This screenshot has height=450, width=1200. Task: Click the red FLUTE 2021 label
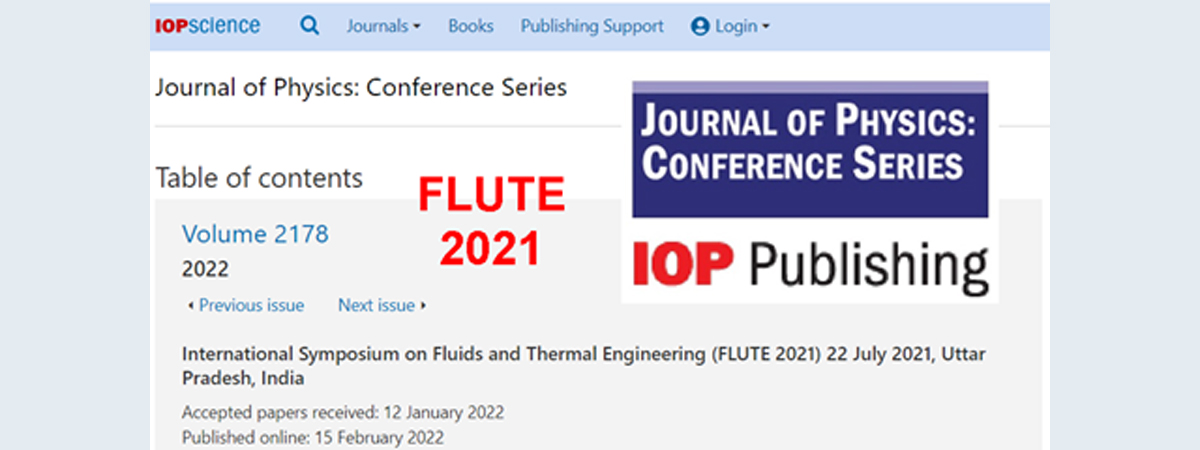[x=491, y=221]
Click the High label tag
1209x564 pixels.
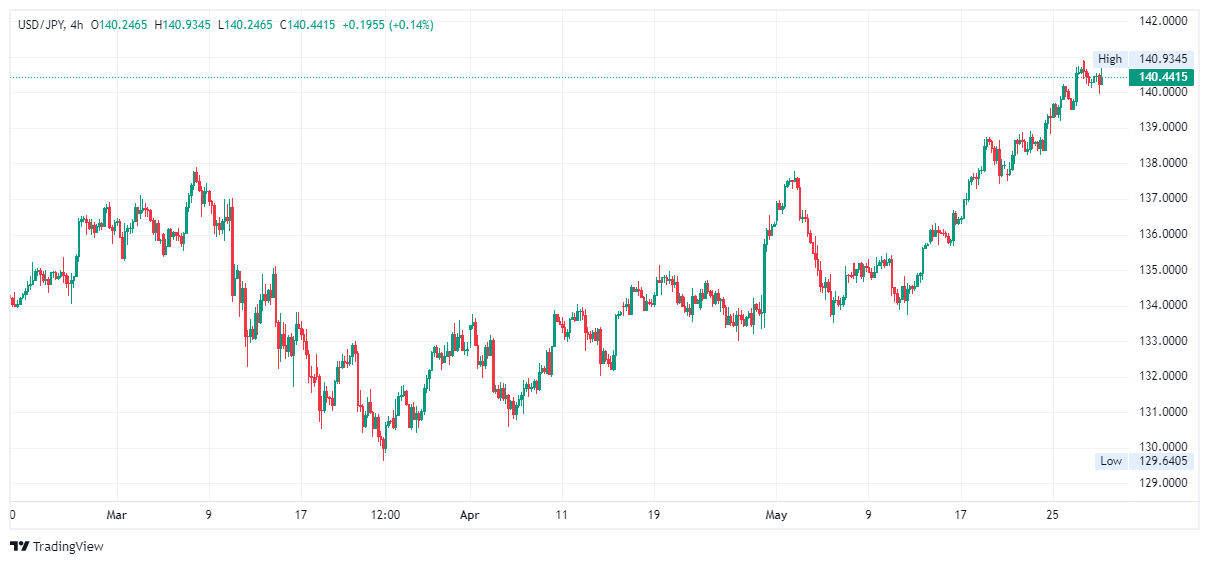tap(1110, 59)
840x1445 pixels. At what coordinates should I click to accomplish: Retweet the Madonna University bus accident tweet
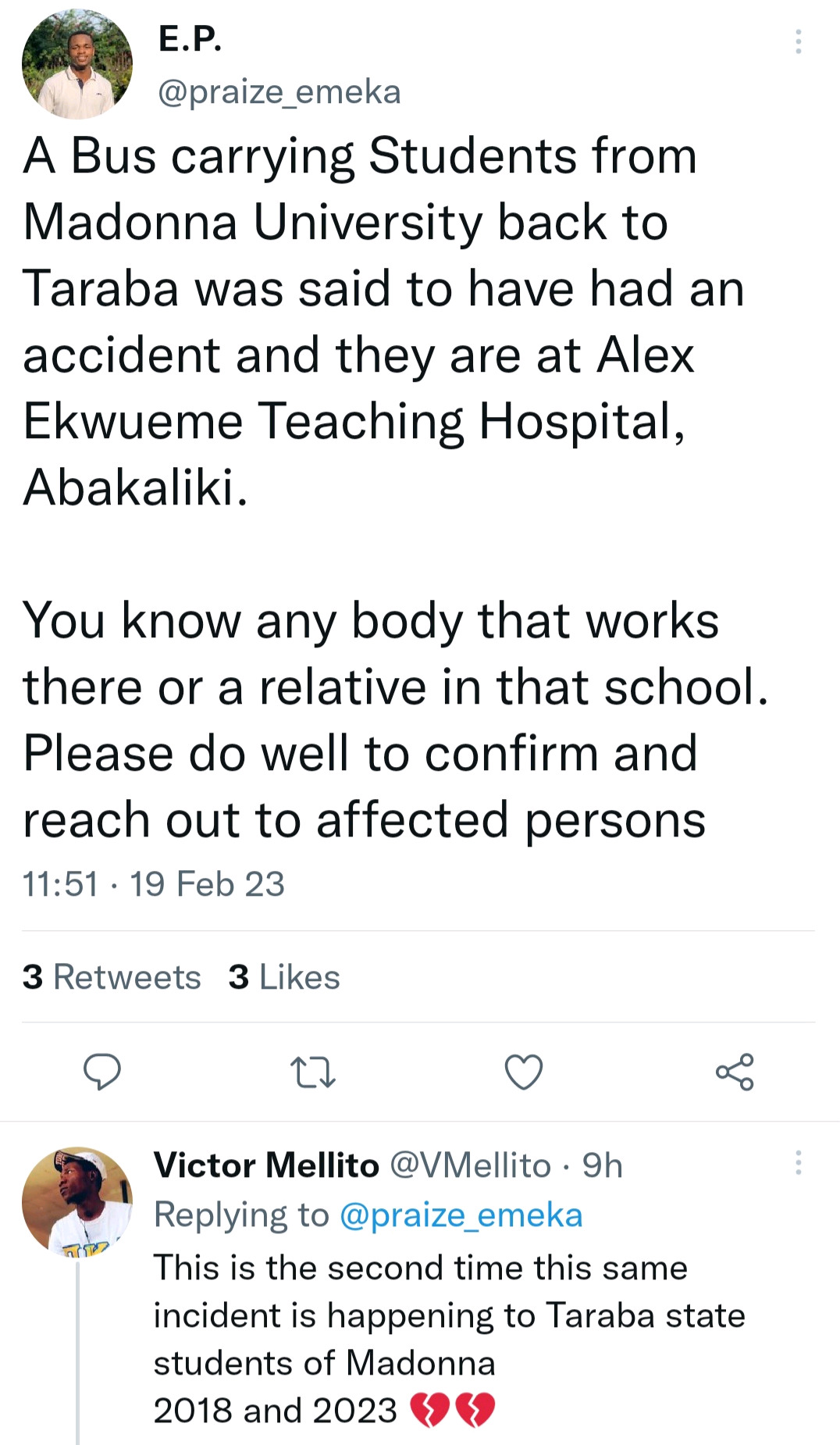tap(312, 1072)
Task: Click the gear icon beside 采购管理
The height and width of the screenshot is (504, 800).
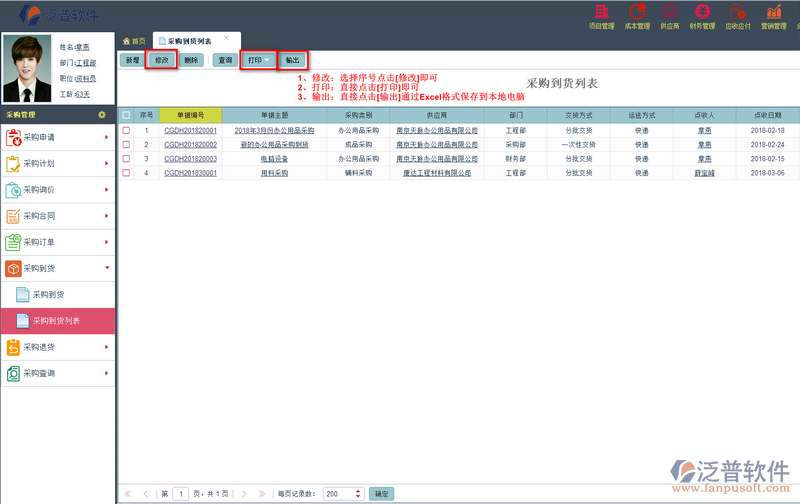Action: (101, 115)
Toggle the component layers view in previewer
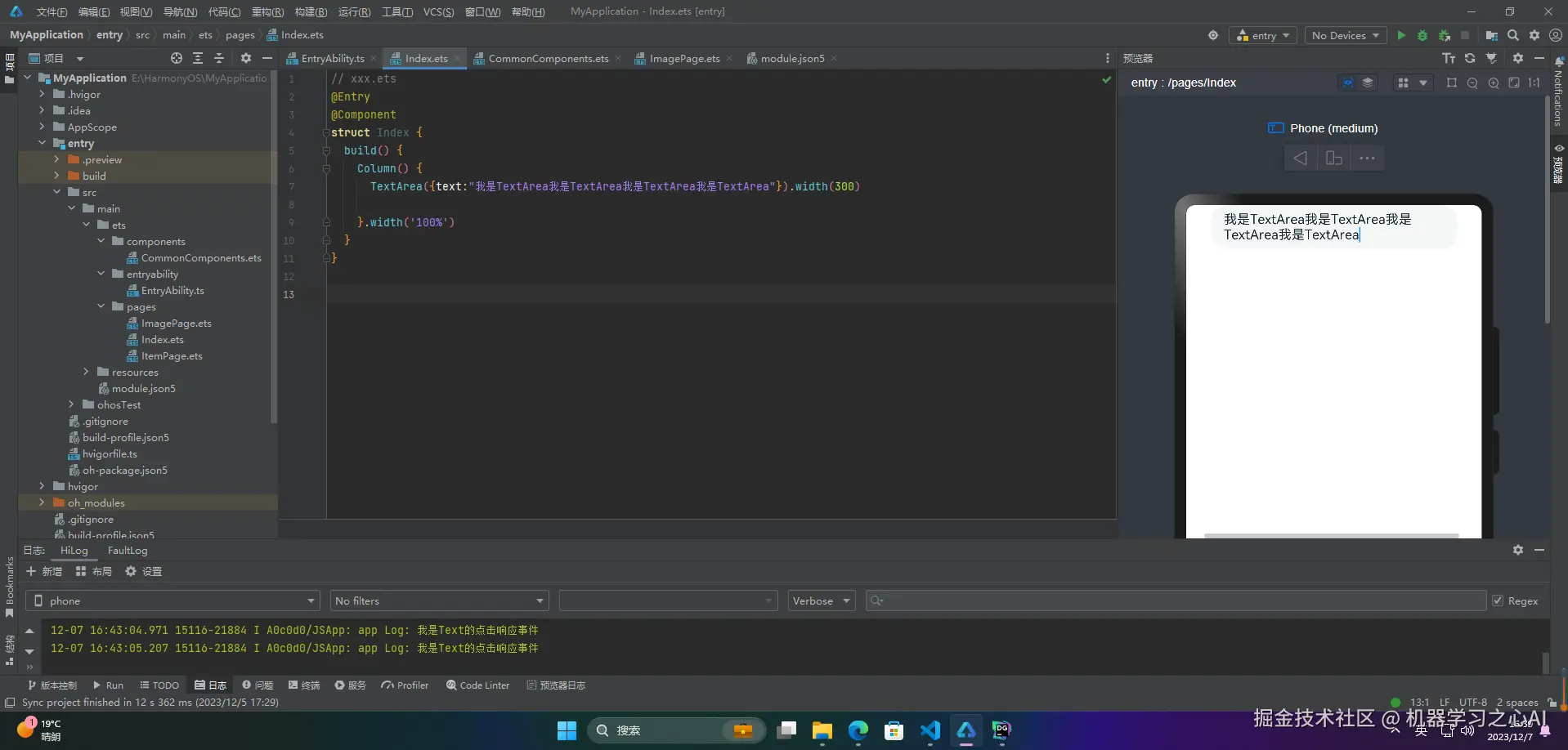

________________________

EXERCISE OBJECTIVE: Each record above should be copied character for character, with pictures dropped.

SOLVED EXERCISE:
This screenshot has height=450, width=1200. Task: Click the red FLUTE 2021 label
[x=491, y=221]
Click the High label tag
1209x564 pixels.
tap(1110, 59)
840x1445 pixels. At what coordinates should I click to accomplish: Retweet the Madonna University bus accident tweet
tap(312, 1072)
Task: Click the gear icon beside 采购管理
The height and width of the screenshot is (504, 800).
Action: (101, 115)
Toggle the component layers view in previewer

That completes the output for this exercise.